** WHAT THE EXERCISE ASKS **
Return every line of the listing below as a JSON list of strings, one string per line, with blank lines omitted. Leave the pictures out of the answer.

** DATA LINES **
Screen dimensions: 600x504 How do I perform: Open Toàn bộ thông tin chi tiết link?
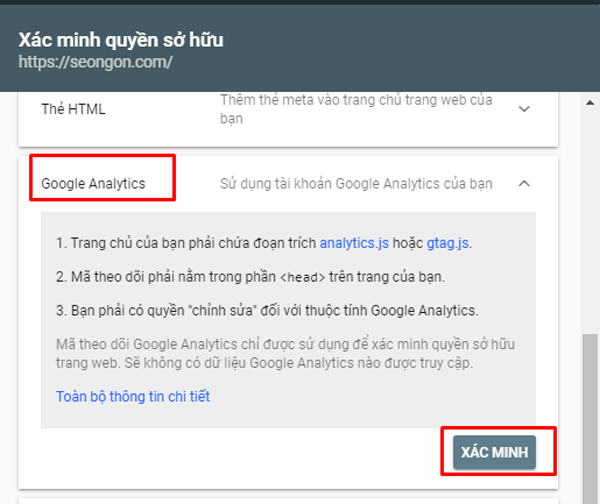(x=133, y=396)
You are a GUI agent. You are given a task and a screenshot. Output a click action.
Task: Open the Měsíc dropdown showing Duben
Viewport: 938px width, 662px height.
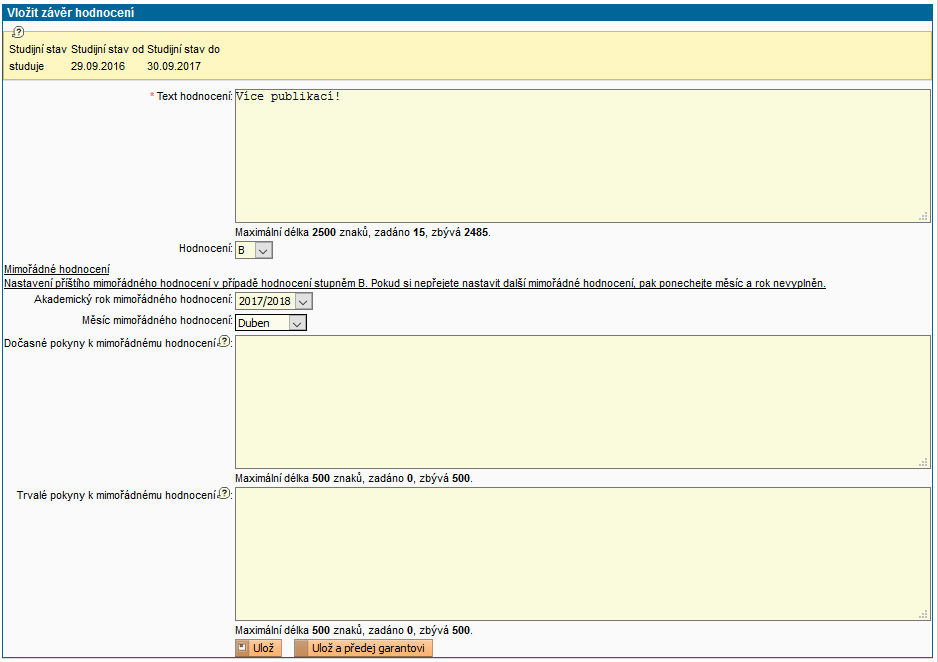271,323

** RESULT **
[
  "Screen dimensions: 600x504 How do I perform: Open Toàn bộ thông tin chi tiết link?",
  "(x=133, y=396)",
  "You are a GUI agent. You are given a task and a screenshot. Output a click action.",
  "Task: Open the Měsíc dropdown showing Duben",
  "Viewport: 938px width, 662px height.",
  "271,323"
]